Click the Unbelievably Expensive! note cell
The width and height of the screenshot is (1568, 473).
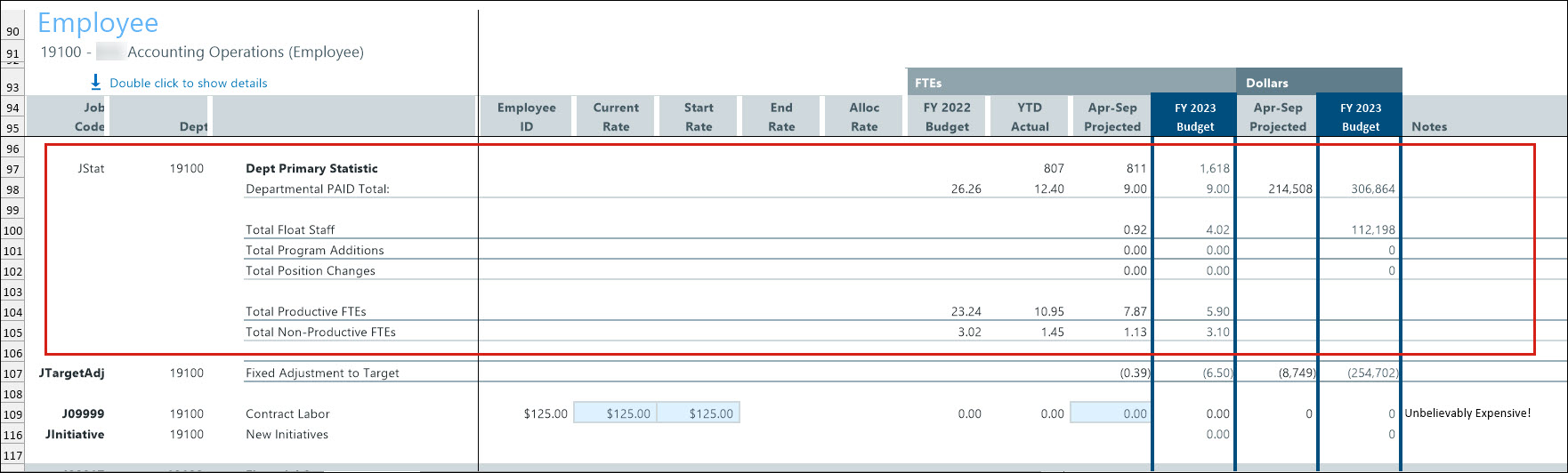1467,413
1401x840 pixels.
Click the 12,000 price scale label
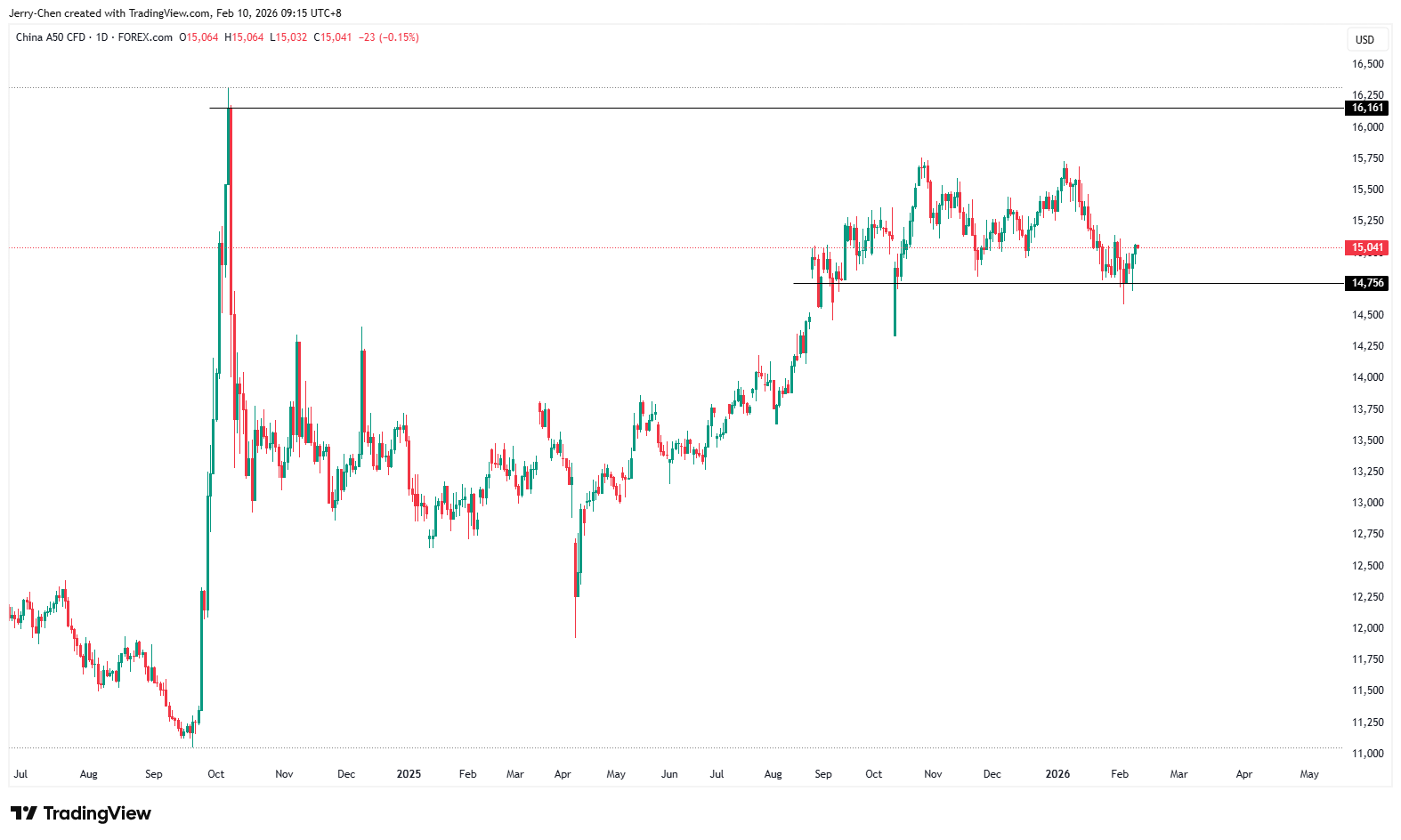tap(1367, 628)

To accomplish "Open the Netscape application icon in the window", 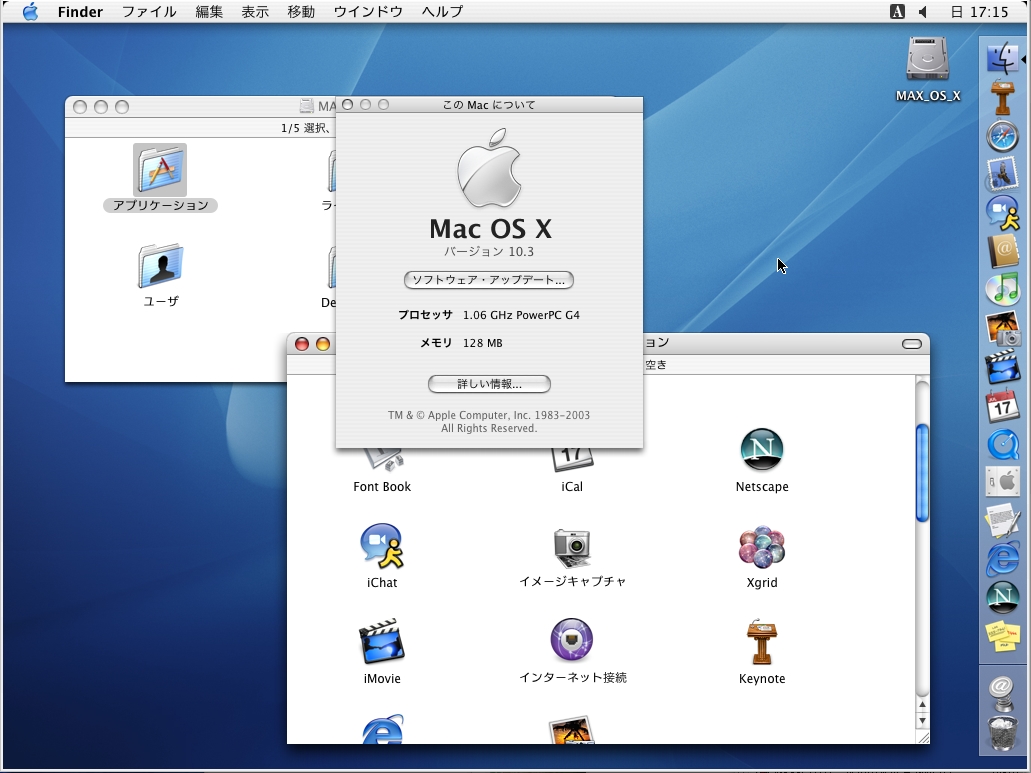I will pos(761,450).
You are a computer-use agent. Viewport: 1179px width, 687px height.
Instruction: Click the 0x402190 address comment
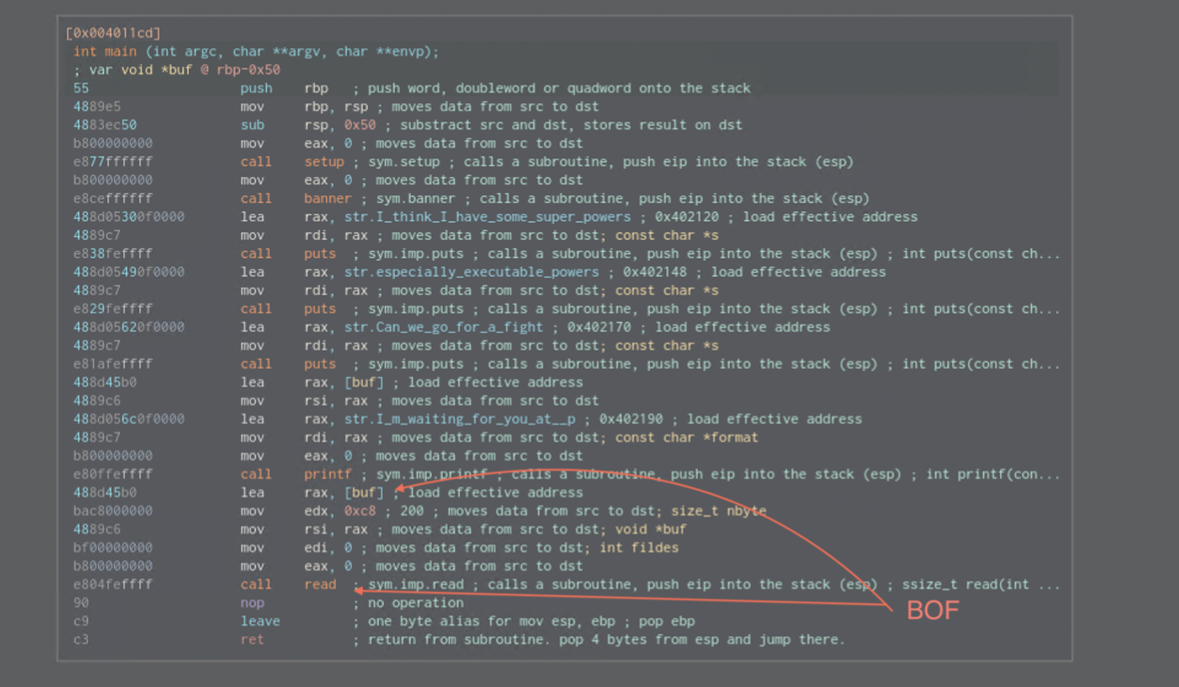pos(630,419)
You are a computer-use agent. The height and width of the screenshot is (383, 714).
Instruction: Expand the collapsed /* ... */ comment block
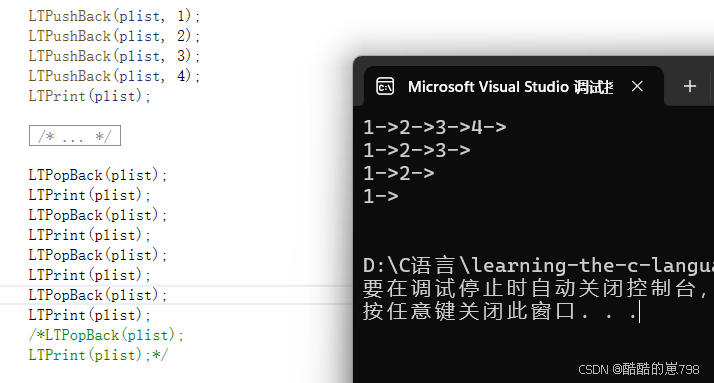(75, 136)
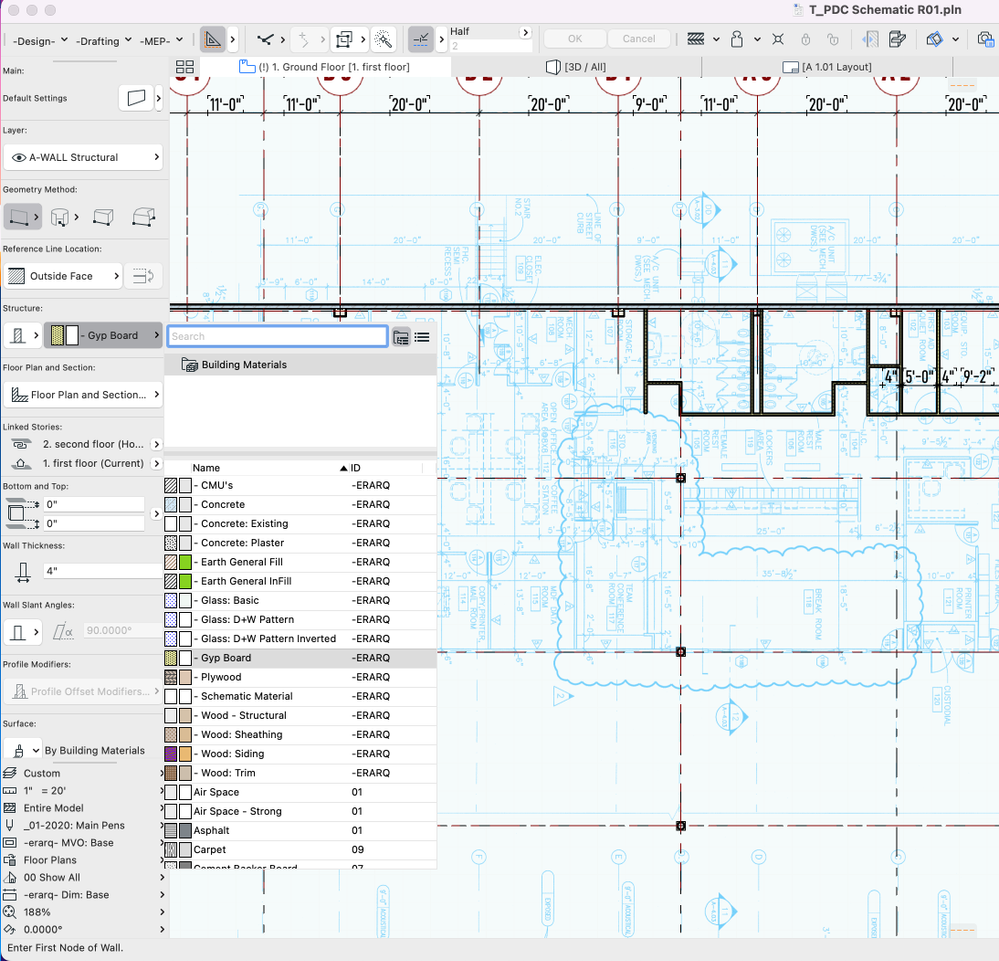Click the straight wall geometry method icon

coord(17,217)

**TASK DESCRIPTION:** Could you report how many lines of the entries include the word "computer"? Only the number is needed.

**OUTPUT OF THE EXERCISE:** 2